Congratulations! You’ve just had your first baby! What are you going to do next?
The answer is likely “freak the f@ck out for a few months.”
It’s Not Just Baby Blues.
Postpartum Depression has gained quite a bit of momentum lately from celebrities like Hayden Panettiere, Adele, Chrissy Tiegen all revealing they’ve suffered. It’s important, though, to remember there’s a difference between postpartum depression and the “baby blues.”
Baby Blues are when you hear your baby cry or make a happy sound and you immediately cry because the baby isn’t a part of you anymore. They’re feeling things without you feeling them because they’re no longer inside you. Or crying for no reason. Crying for little reasons. Or crying because something was funny and you’re sad your baby isn’t inside feeling your happiness. But this is the important difference: It’s fleeting. You don’t stay in your sadness for long. It doesn’t effect your day to day life for any kind of notable period of time.
If it’s more, then it’s more. And that’s ok. Studies usually cite about 20% of new mothers suffer from this. It’s nothing new and it’s nothing that can’t be fixed. First you have to accept it and admit it to yourself. If you have some thoughts that scare you or you find yourself unable to function throughout the day; stop to think about that baby. If you think of harming yourself or that baby, it’s more than a warning flag; it’s a statement of fact. You have Postpartum Depression.
But It’s Not just Depression.
I have known several moms who’ve suffered from postpartum issues. And every single one of them actually suffered postpartum anxiety. Including me. I never thought of harming myself or my baby. I was never overwhelmed with sadness. And I never found myself unable to perform my daily tasks. What I did find was a series of panic attacks over little nothings. I found myself unable to breath when a friend said something that I thought belittled my labor experience. My friendships were irreparably damaged by my constant state of fear and being on edge. I lashed out when I shouldn’t have and I took things personally when I normally wouldn’t have. I was on constant needles thinking I was failing my baby.
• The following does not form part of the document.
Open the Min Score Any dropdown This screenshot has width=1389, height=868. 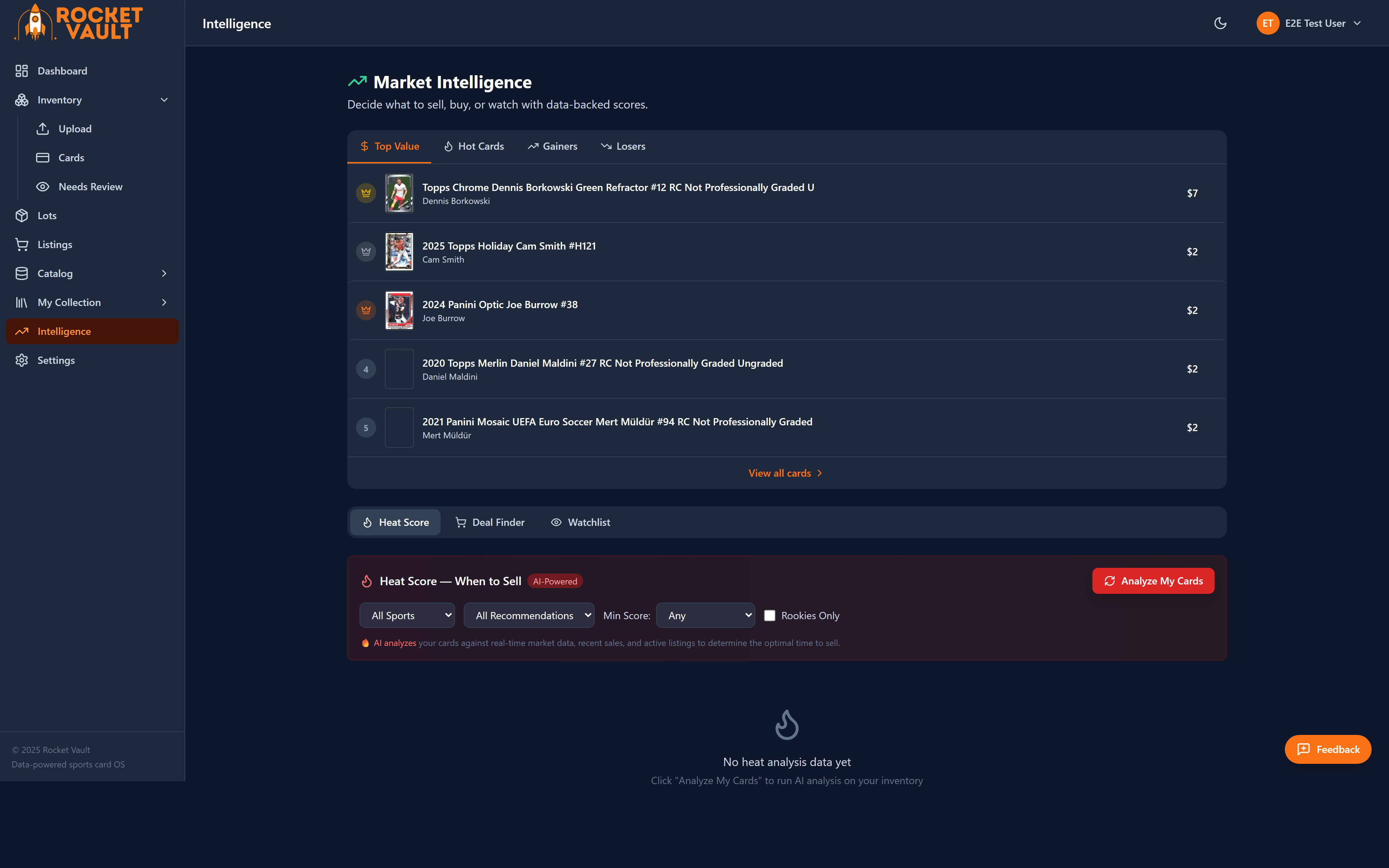705,616
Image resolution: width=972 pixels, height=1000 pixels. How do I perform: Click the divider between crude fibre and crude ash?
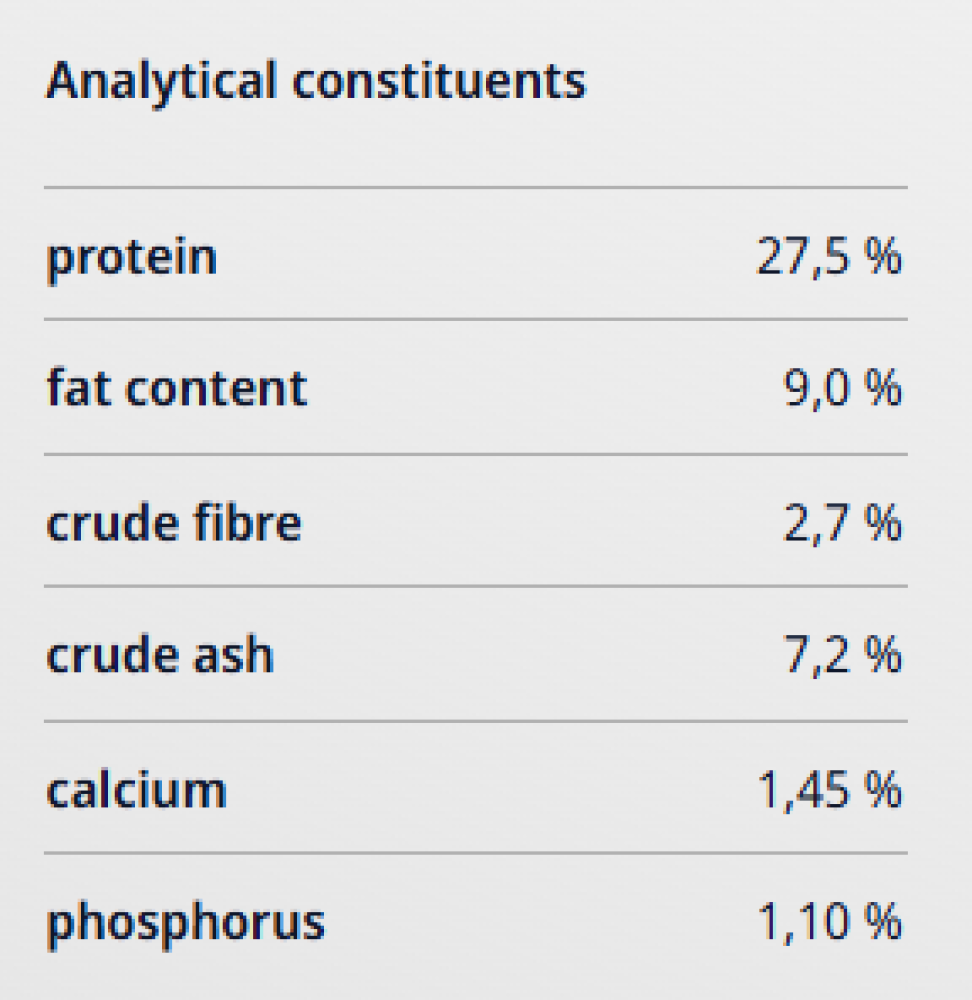click(x=476, y=587)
My close friends suffered anxiety by being unable to allow their child to progress. They were afraid to let their 10 month old eat cheerios without breaking them into four pieces. In fear of car accidents, they wouldn’t drive their child anywhere; only going places in walking distance for months.
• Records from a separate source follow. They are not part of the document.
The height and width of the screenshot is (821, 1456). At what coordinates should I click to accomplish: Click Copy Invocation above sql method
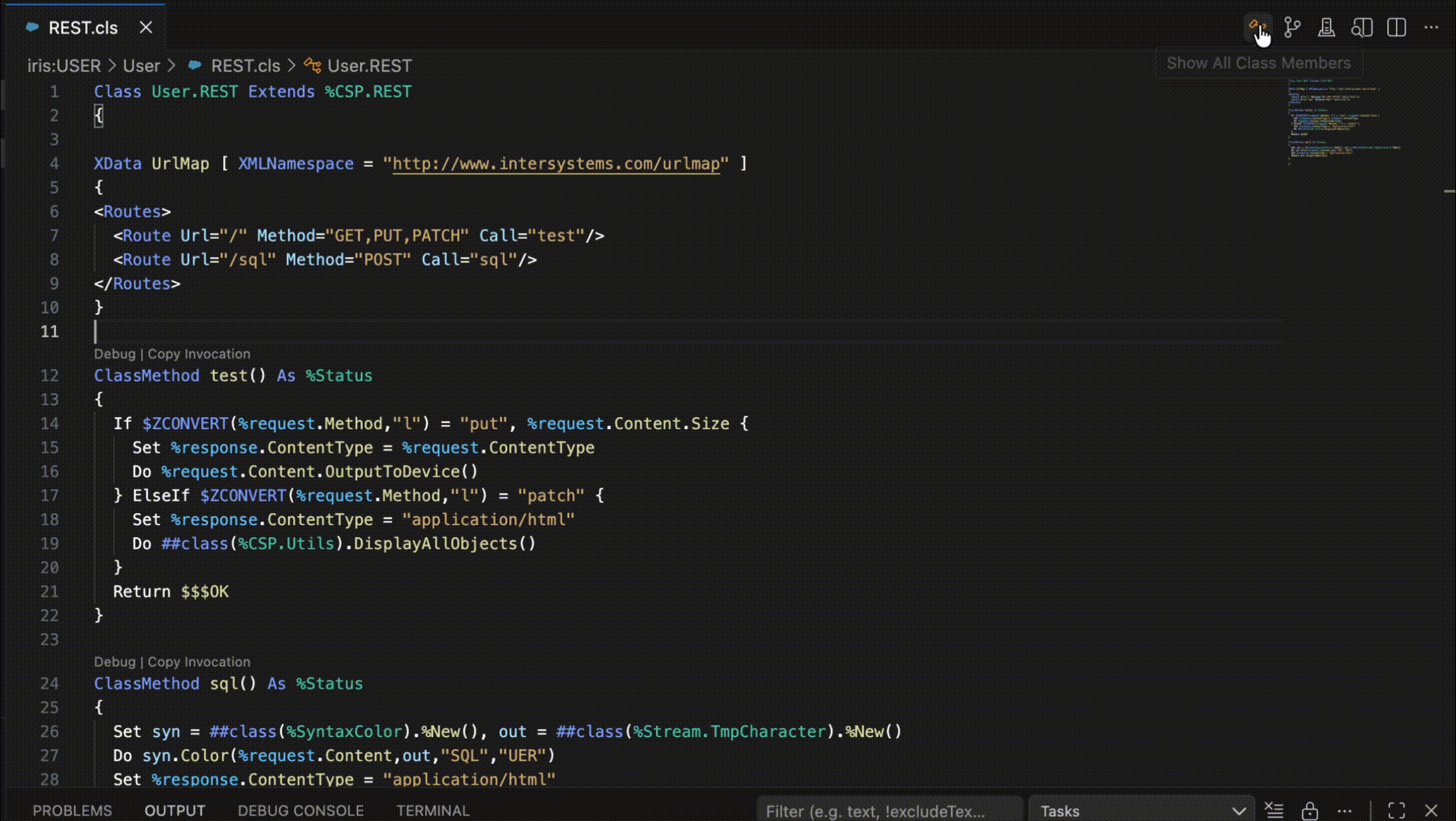click(x=199, y=661)
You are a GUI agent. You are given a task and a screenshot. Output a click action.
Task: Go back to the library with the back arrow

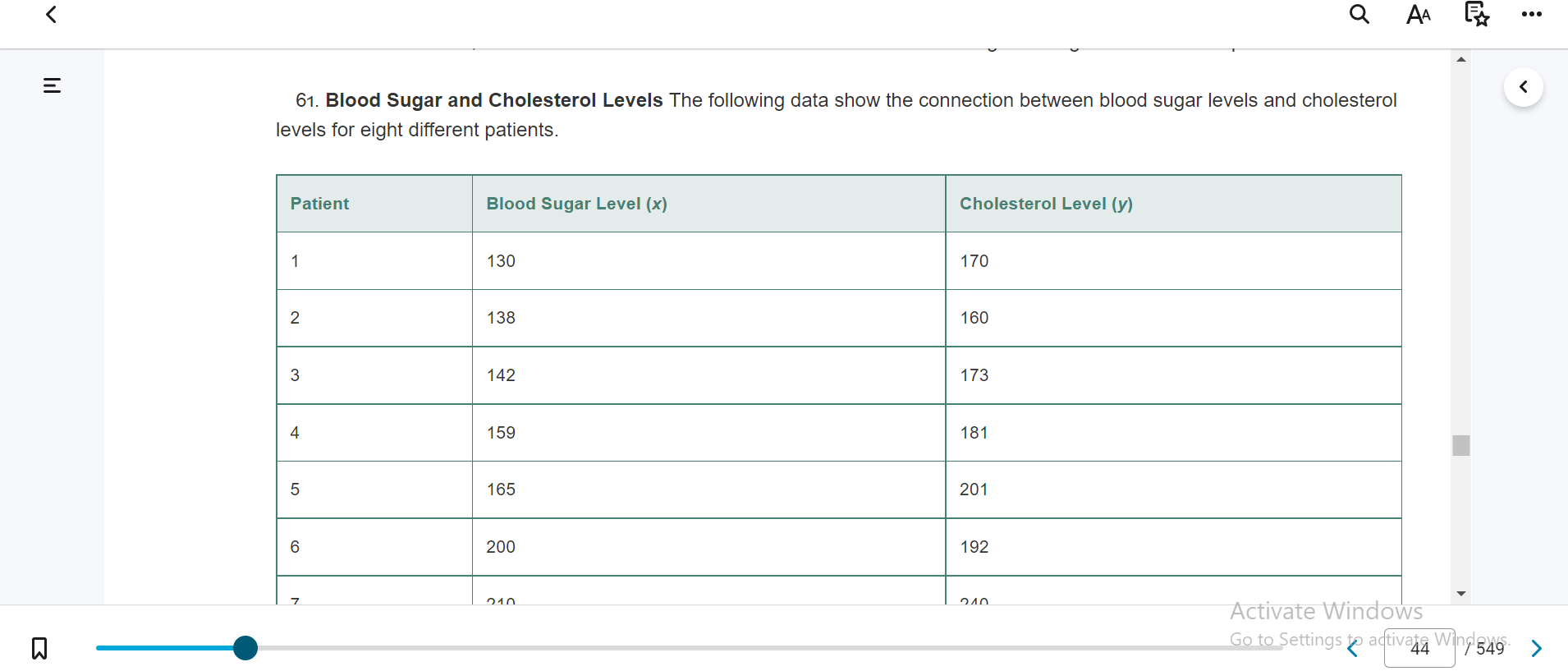[x=51, y=14]
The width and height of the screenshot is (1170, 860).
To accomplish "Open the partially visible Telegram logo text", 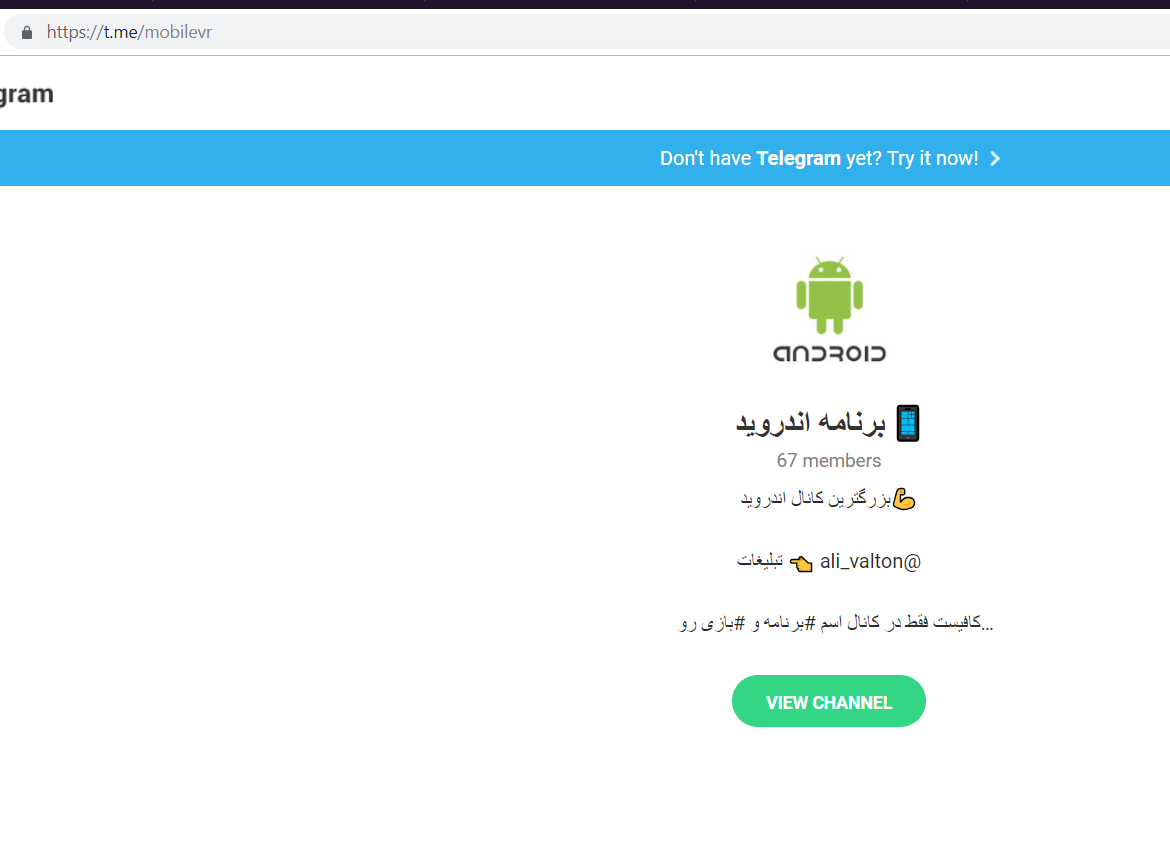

It’s Not Just Mamas with Babies.
It’s important to remember miscarriages and still births have these same hormones and emotions. They suffer the same problems; just differently. Because they don’t have the fear of messing up a child weighing on them; they have the fear of never having a baby to hold on them. They don’t have the guilt of not being enough for their child; instead they have the guilt of their child’s death. And there are none of those fleeting moments where they can hold a baby and be overwhelmed with love and happiness. They have only pain.
Please remember them.
It’s Not Just a Few Weeks.
You can feel the effects of postpartum depression and postpartum anxiety for a lot longer than just a few weeks. It typically lasts about a year. There it is, mama. The reality. That’s just the cold hard fact. There may be periods of ebb and wane where you feel normal. Or maybe you’ve just found a few coping mechanisms that work. But some women suffer for upwards of three years. It doesn’t go away over night.
But it does go away.
Get the help, Mama.
Talk to your OB. Or the Pediatrician. Or any medical professional. Start with research on the Postpartum Support International website here. Call them at 1-800-944-4773. If you just can’t get the words out, if you just can’t get the voice to speak… Use their contact us page here. If you’ve suffered a miscarriage or infant death and are suffering, more specialized help can be found on this portion of their website.
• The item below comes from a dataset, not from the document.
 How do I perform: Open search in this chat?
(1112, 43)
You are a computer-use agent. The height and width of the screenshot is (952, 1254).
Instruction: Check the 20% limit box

Don’t be afraid of the treatment. Put a little lavender in your tea, if that helps. If it’s medication, that’s ok. Do not think it’s forever. Do not think it makes you crazy. There is a chemical, hormonal imbalance in your body right now. However you can fix it, you must. If you need to get back to work sooner than you thought to get away from the baby, it’s ok. Hand the baby off to your husband as soon as he gets home and go take a bubble bath, do it.
You can’t mother if you can’t breath.
You. Are. Not. Alone.
You will heal. It takes time. Some people take longer than others. There is no shame in this. You wouldn’t be ashamed if you had fear of cars after getting run over by one, would you? Don’t be ashamed if you pooped a baby out and there are physiological and mental effects that you need to heal. NO. SHAME. It’s normal. Normal is needing help. You weren’t built to do it all on your own.
You feel alone. But you aren’t.
It will get better. And you will look back at it as a scary, dark period. That is completely over. One day you will have a gorgeous child who’s grown your heart in every way. And the fear will not control you anymore.